[[ Text provided, beginning ]]

B. More Aggressive Employers May Wish to Count on the Chance that the Courts of Appeals May Refuse to Enforce a
Board Order Applying the Board's Beneficent Act's Exception.
Board orders are not self-enforcing. If an employer refuses to comply with a Board order, the Board must petition for
enforcement with the appropriate United States Court of Appeals. And, the courts of appeals have not uniformly agreed
with the Board's conclusion that permitting charitable solicitations while prohibiting union solicitations constitutes unlawful
"discrimination against unions." Indeed, the Fourth, Sixth and Seventh Courts of Appeals have faulted the Board for
equating the uniform application of rules that only prohibit certain kinds of solicitation (e.g., solicitations for the sale of
products or services) with rules that "discriminate against" unions. Sandusky Mall Company v. National Labor Relations
Board, 242 F.3d 682 (6th Cir. 2001)(citing Cleveland Real Estate Partners v. National Labor Relations Board, 95 F.3d 457 (6th
Cir. 1996)); Riesbeck Food Markets v. National Labor Relations Board, 91 F.3d 132 (4th Cir. 1996); Guardian Industries Corp.
v. National Labor Relations Board, 49 F.3d 317 (7th Cir. 1995). Although the Eighth Circuit, which includes Minnesota, Iowa,
North and South Dakota, Missouri, Nebraska and Arkansas, has not directly addressed the arguments made in these cases,
there is a powerful argument to be made that an employer may lawfully permit charitable solicitations (regardless of the
number or extent of such solicitations) while prohibiting solicitations for the sale of goods or services, for political
candidates or causes, and for any other purpose. In the context of an allegation that an employer's sponsoring of
September 11 fundraising opened the door to union organizational activity, we think that most courts of appeals would
lend a sympathetic ear to the position of the beneficent employer.

[[ Text provided, end ]]
[[ Dataset excerpts, beginning ]]

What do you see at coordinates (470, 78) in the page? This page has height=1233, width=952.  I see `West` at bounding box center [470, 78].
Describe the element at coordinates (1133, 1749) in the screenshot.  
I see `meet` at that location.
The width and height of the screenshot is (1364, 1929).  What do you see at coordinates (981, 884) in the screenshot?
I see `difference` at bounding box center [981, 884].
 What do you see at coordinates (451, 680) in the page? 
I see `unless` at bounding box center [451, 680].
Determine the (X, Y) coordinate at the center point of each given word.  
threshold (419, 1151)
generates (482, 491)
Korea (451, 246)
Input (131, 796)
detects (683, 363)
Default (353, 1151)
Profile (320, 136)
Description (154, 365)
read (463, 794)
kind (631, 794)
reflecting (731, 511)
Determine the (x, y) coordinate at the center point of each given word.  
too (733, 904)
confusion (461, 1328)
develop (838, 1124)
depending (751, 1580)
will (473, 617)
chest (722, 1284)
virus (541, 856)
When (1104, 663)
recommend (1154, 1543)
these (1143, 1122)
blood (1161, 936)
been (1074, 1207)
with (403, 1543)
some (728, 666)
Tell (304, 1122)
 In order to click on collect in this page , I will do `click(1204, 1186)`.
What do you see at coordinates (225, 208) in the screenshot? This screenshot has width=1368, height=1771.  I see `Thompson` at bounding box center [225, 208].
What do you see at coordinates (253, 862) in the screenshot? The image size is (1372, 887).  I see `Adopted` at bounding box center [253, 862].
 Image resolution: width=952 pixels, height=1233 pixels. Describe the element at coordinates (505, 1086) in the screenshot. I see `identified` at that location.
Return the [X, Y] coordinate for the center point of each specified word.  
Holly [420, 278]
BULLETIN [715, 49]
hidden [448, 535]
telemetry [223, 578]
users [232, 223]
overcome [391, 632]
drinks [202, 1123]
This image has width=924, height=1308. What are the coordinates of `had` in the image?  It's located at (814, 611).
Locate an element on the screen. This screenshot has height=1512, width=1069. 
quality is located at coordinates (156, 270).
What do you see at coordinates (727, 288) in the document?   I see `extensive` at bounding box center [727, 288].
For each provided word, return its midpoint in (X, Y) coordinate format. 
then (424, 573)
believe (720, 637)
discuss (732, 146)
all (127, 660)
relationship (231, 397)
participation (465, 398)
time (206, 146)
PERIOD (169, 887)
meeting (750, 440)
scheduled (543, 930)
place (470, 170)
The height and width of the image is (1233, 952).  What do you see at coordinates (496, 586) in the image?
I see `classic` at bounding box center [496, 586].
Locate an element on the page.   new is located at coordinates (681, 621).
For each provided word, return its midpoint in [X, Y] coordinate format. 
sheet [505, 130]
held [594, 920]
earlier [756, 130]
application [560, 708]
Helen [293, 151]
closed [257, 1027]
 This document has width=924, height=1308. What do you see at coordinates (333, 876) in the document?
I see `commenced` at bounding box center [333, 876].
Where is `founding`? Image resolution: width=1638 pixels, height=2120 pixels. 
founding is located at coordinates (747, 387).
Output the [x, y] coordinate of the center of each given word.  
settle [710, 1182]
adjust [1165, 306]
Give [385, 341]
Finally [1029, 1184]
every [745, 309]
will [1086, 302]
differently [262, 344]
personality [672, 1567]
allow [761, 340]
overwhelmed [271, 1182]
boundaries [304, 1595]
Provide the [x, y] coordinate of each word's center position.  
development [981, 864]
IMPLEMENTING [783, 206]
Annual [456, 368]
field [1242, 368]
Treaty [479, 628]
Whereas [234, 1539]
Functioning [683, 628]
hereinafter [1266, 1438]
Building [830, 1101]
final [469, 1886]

[[ Dataset excerpts, end ]]

What you will do: Write out the passage on charitable and union solicitation word for word, everything from "v. National Labor Relations Board, 49" down to "the beneficent employer.".

Response:
v. National Labor Relations Board, 49 F.3d 317 (7th Cir. 1995). Although the Eighth Circuit, which includes Minnesota, Iowa,
North and South Dakota, Missouri, Nebraska and Arkansas, has not directly addressed the arguments made in these cases,
there is a powerful argument to be made that an employer may lawfully permit charitable solicitations (regardless of the
number or extent of such solicitations) while prohibiting solicitations for the sale of goods or services, for political
candidates or causes, and for any other purpose. In the context of an allegation that an employer's sponsoring of
September 11 fundraising opened the door to union organizational activity, we think that most courts of appeals would
lend a sympathetic ear to the position of the beneficent employer.